Madeleine Pulver was only 17 when a bivouac-clad invader invaded her parents' $ 15 million Mosman house in August 2011 while studying for the HSC.
He put the fake collar bomb around her neck with a letter demanding money from her parents, Australian Rugby Union boss Bill Pulver and his wife Belinda.
Madeleine Pulver (right) is now an interior designer in the chic Double Bay of Sydney, eight years after she had tied a fake bomb in her neck for 10 hours in a failed ransom bid
Madeleine Pulver was held hostage in her parents' $ 15 million Mosman house in August 2011 (pictured in the waterfront home later that year)
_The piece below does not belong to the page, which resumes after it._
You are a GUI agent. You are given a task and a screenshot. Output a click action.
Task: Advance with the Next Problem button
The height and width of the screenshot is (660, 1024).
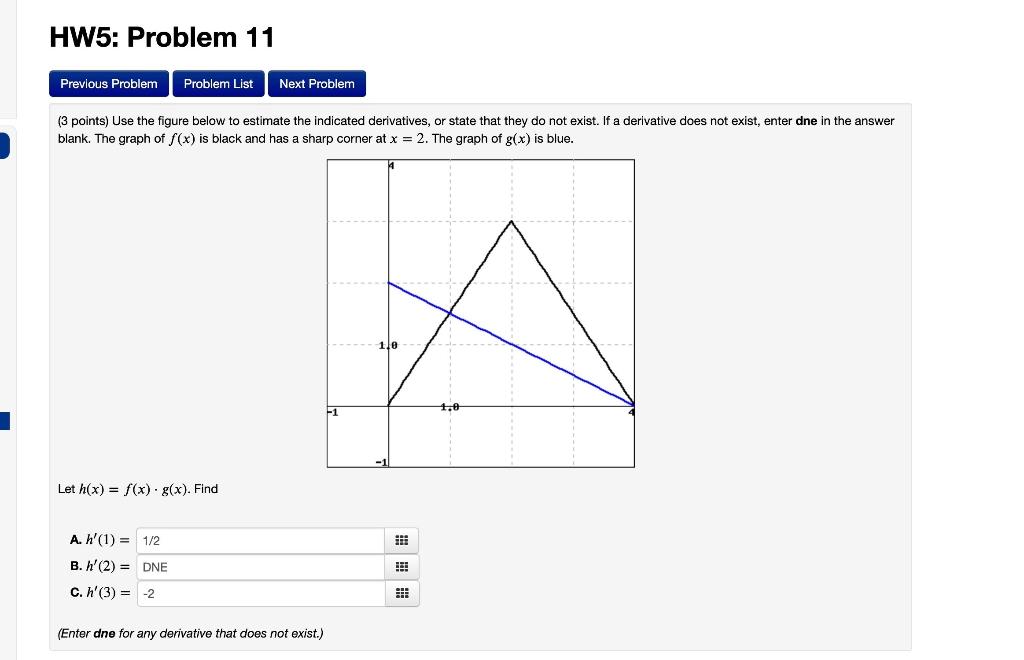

Police bomb squadron eventually thought it was fake and Maddie was released. Dissatisfied investment banker Paul Douglas Peters was later imprisoned for 13 years.
Eight years later, Mrs. Pulver, 26, lives her dream as an interior designer for Studio Aria in the chic Double Bay of Sydney, opposite the harbor of the house.
& # 39; I am doing very well, I work as an interior designer and I love it & # 39 ;, she said to Daily Mail Australia on Thursday.
& # 39; I had a career shift last year and I am now doing what I am really passionate about. & # 39;
Ms. Pulver admitted that the harrowing ordeal sometimes still haunted her thoughts, but & # 39; is not trying to think about it & # 39; and doesn't even tell much of those close to her.
& # 39; (which has happened to me) has done no harm to my career, or at least I hope not, & # 39; she said.
Mrs. Pulver (photo on the right in 2014) graduated from Wenona School a few months after the incident and went to school buildings on the Gold Coast with her friends
Mrs. Pulver depicted in 2017 (left) and at the time of her dramatic trial in 2011 (right). She said the incident sometimes still haunts her thoughts
Ms. Pulver graduated from Wenona School a few months after the incident and went to school buildings on the Gold Coast with her friends.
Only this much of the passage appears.